Funder: Kaiser Permanente Community Health
December 2018 | Case Study
CJ Albani is the picture of health. As an amateur bodybuilder, he spends hours a day at the gym. He follows a diet, does not drink or smoke, and even avoids caffeine. As a certified personal trainer, he strongly believes in the connection between physical and mental health, having seen evidence of the role fitness has played in his own life.
Mental illness can go undiagnosed and relatively unnoticed for years. In Albani’s case, its onset was abrupt and devastating — he was diagnosed at 17 with schizophrenia and depression, and spent the summer between his junior and senior years of high school in a psychiatric institution. He credits his loving and supportive family, as well as adhering to a rigorous exercise regimen, with his recovery.
Today, he serves as a peer specialist with CirCare (formerly Onondaga Case Management) in Syracuse, New York. All peers have a diagnosed mental health disorder, though many have been in stable condition for years. Each peer specialist works with approximately 15 clients, and meets with them on a weekly basis for roughly three to six months. The program participants, who are referred by local health care providers, are all enrolled in CirCare’s Health Home Care Management program’s network. The network includes not only health care providers, but also the social and community supports essential to a person’s overall health, such as housing and vocational services. Peer specialists help clients access these services, as well as create a “wellness plan” — a list of emergency contacts, local resources, and hospitals they can use in case of a crisis. The program’s overall goal is to improve health outcomes while also controlling the cost of care, and reducing unnecessary utilization of emergency services.
“I don’t like to consider anybody institutionalized.”

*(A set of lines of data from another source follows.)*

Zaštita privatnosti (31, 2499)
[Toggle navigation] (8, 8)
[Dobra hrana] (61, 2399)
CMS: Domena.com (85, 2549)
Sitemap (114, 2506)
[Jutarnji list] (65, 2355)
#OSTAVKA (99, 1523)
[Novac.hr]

Albani’s supervisor tries to connect peer specialists with clients based on similarities: whether in age, health issues, or life experiences. Recently, Albani was paired with a man in his 20s diagnosed with severe depression. Unemployed, the man struggled — as do many of Albani’s clients — with feelings of inferiority. “Because what is the most common thing that people ask you?,” says Albani. “They ask, ‘What do you do?’ [And] a lot of people do not know how to answer that…[They] don’t want to be on disability. They want to be working 40 hours a week, 9-5, supporting themselves.” After meeting a few times, Albani convinced the man to join him at the gym, and they have since become regular workout partners. Over time, the man’s ability to stick to a fitness regimen both improved his spirits and self-esteem, and he has begun working part-time at a bakery.
Albani continues to help his clients move beyond their diagnosis, and pursue their hopes and dreams for achieving success and happiness in life. He also lessens the stigma clients feel by comparing their conditions to other chronic illnesses, such as diabetes. “If you don’t treat it, it’s going to get worse…But the good news is you can get better. It’s just something you have to keep working on.”
Author: Mariel Gingrich, Center for Health Care Strategies.